Well, let’s just say that by the time we set off, the heat almost sucked the life out of us. And it’s hard to read a map when even your sunglasses are perspiring.
Peranakan culture – and cool shoes! – at the Pinang Peranakan Mansion
So when we stumbled upon the jade-green mansion in Penang – and it turned out to be the Pinang Peranakan Mansion (consistently rated on TripAdvisor as the #1 or #2 attraction out of all the things to do in George Town, Penang, so it must be really really good, right?) – we were quite delighted.
We were saved from heat stroke! And we’d get a dose of Peranakan culture too.
“Peranakan” describes the descendants of early Chinese traders who intermarried with local Malay women in Malacca, Singapore and the island of Penang (also known as Pinang).
Many amassed great wealth, and when their settlements became British colonies in the mid 1800s, they adopted British and European customs.
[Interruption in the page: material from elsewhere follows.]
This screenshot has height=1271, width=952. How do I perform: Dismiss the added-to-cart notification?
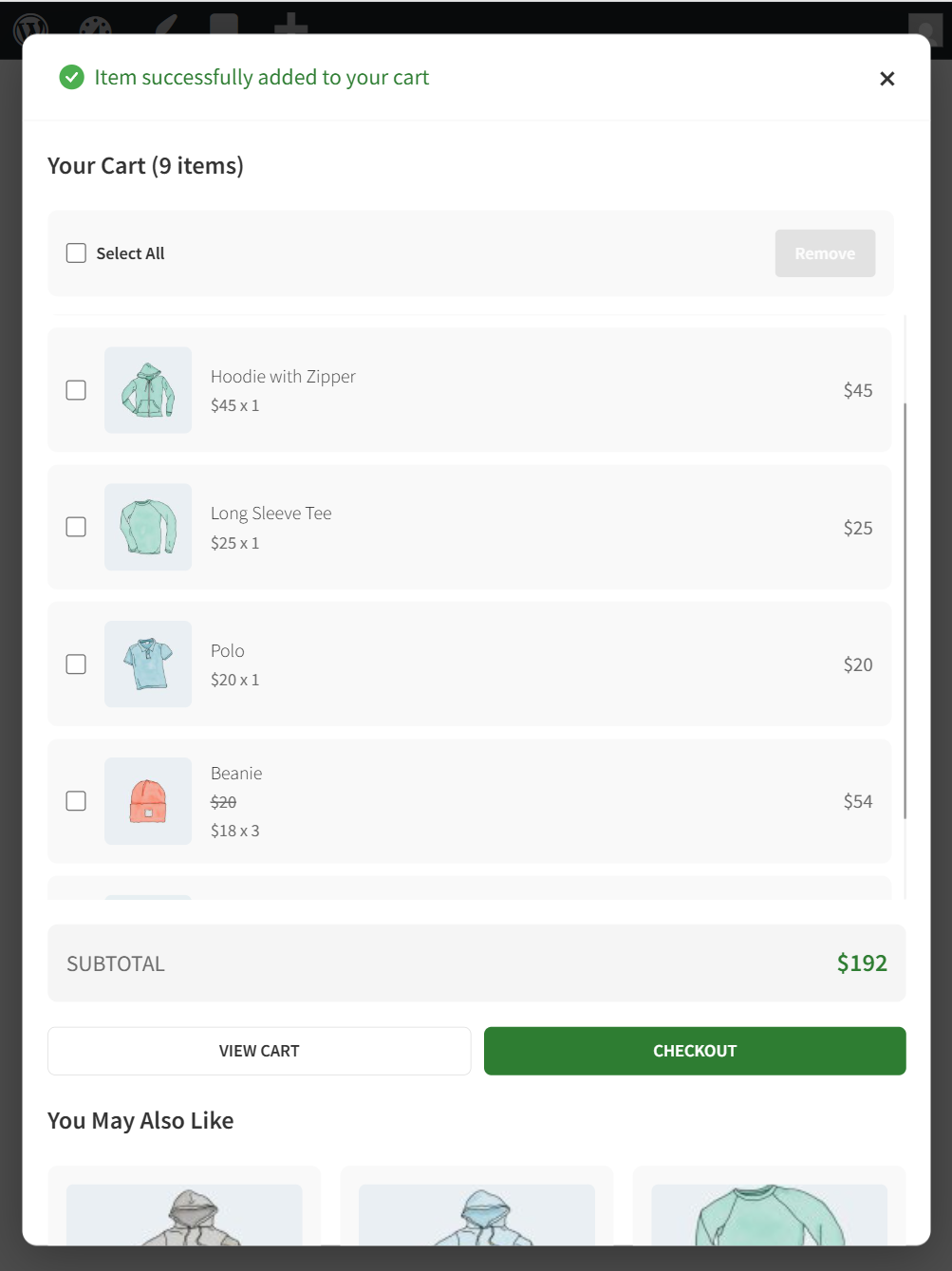click(887, 78)
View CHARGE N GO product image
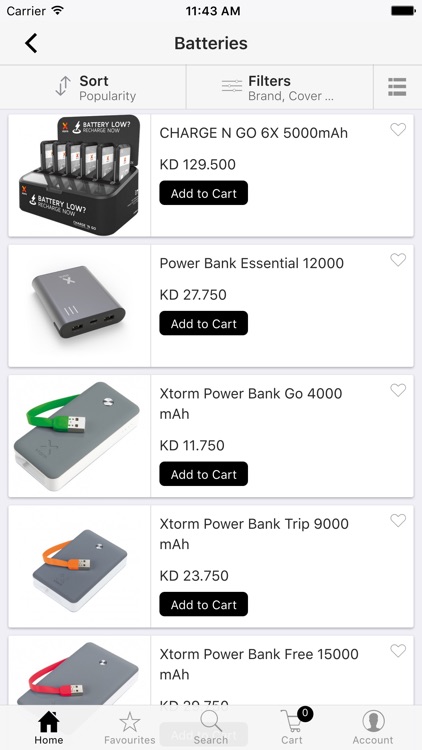The image size is (422, 750). tap(79, 175)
Like playing polo. And decorating Victorian-style dining tables with epergnes (ornate table centerpieces with containers to hold candles, sweetmeats or flowers).
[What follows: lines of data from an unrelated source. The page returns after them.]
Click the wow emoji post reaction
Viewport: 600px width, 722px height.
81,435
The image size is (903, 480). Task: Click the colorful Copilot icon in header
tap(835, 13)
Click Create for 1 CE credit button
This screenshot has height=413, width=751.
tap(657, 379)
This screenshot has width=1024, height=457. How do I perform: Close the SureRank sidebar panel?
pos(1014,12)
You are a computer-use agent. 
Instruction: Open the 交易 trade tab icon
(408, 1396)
The young girls and women, known as “Nyonas,” also made the most gorgeous beaded slippers and shoes, dozens of which are on display at the mansion museum. (“Baba” refers to a Peranakan male.)
Lots of bling at this Peranakan museum, Penang
What else did we see at this Baba Nyonya museum ?
We tried not to stare too obviously at the cute bridal couple posing for their wedding photos in one of the mansion’s salons; the bride wore red, like the bride we saw on our groovy trishaw ride in Malacca.
And for the rest, you’ll just have to read our story on “Pinang Peranakan Mansion: Preserving the Peranakan Culture in Malaysia” on NUVO magazine’s website. Hint: Enough gold to make King Midas drool.
But we’ll tease you here with a few more photos:
And, yes, thank you for asking :-).
We did eventually make it back to our ship – dripping from the humidity, but in time for the latest lunch possible (and very happy with what we’d seen).
Our magazine article
See our story on the “Pinang Perakan Mansion” in NUVO magazine. Click on the image below for the link.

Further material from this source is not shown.